■ TEXT SEGMENT
※ ※ ※

Here, I used the same simple technology as for the multivariate SA and computation of the emotional figure profile shown in Figures 1, 3, i.e., a combination of a VSM and task-specific label lists. The labels were chosen on the basis of extensive pilot studies examining candidate items for each of the big5 dimensions and their underlying more specific primary factors loosely inspired by Osgood et al.'s (1957) semantic differential, Goldberg's (1992) 100 unipolar markers and transparent bipolar inventory, as well as Thompson's (2008) “International English Big-Five Mini-Markers.” Naturally, only labels contained in the German Harry Potter VSM's vocabulary could be used. The procedure started with a representative seed word [e.g., CURIOUS for the positive pole of the Openness dimension; cf. “the defining method” of Turney and Littman (2003)] and then proceeded with searching for synonyms and antonyms of this seed word using the semantic relatedness values of the VSM. The seed words for the 10 poles of the five dimensions were: Openness/Intellect (unintelligent-curious), Conscientiousness(risky-staid), Extraversion(timid-energetic), Agreeableness(distrustful-friendly), and Neuroticism (calm-nervous).

It should be noted that the present approach termed “pseudo-big5” is only loosely inspired by the OCEAN model and that this computational lexico-semantic approach bears only partial similarities to key words appearing in the original or revised “big5” questionnaires (e.g., Costa and McCrae, 1988). Naturally, I make no claims regarding the validity of this “pseudo-big5” approach as a scientific tool for assessing personality profiles of real persons.

※ ※ ※

■ RAW DATA

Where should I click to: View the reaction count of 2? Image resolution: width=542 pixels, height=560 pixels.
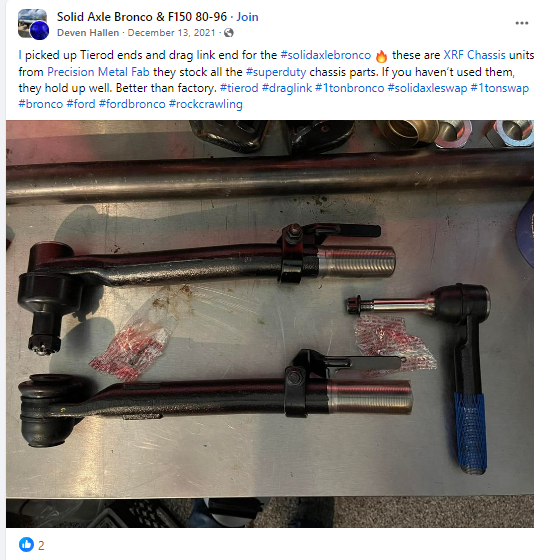(41, 545)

※ ※ ※

In the passage on the pseudo-big5 approach, write out the part starting at "It should be" and ending at "of real persons.", substituting "Five-Factor Model" for "OCEAN model". Work from the text alone.

■ FULL OUTPUT
It should be noted that the present approach termed “pseudo-big5” is only loosely inspired by the Five-Factor Model and that this computational lexico-semantic approach bears only partial similarities to key words appearing in the original or revised “big5” questionnaires (e.g., Costa and McCrae, 1988). Naturally, I make no claims regarding the validity of this “pseudo-big5” approach as a scientific tool for assessing personality profiles of real persons.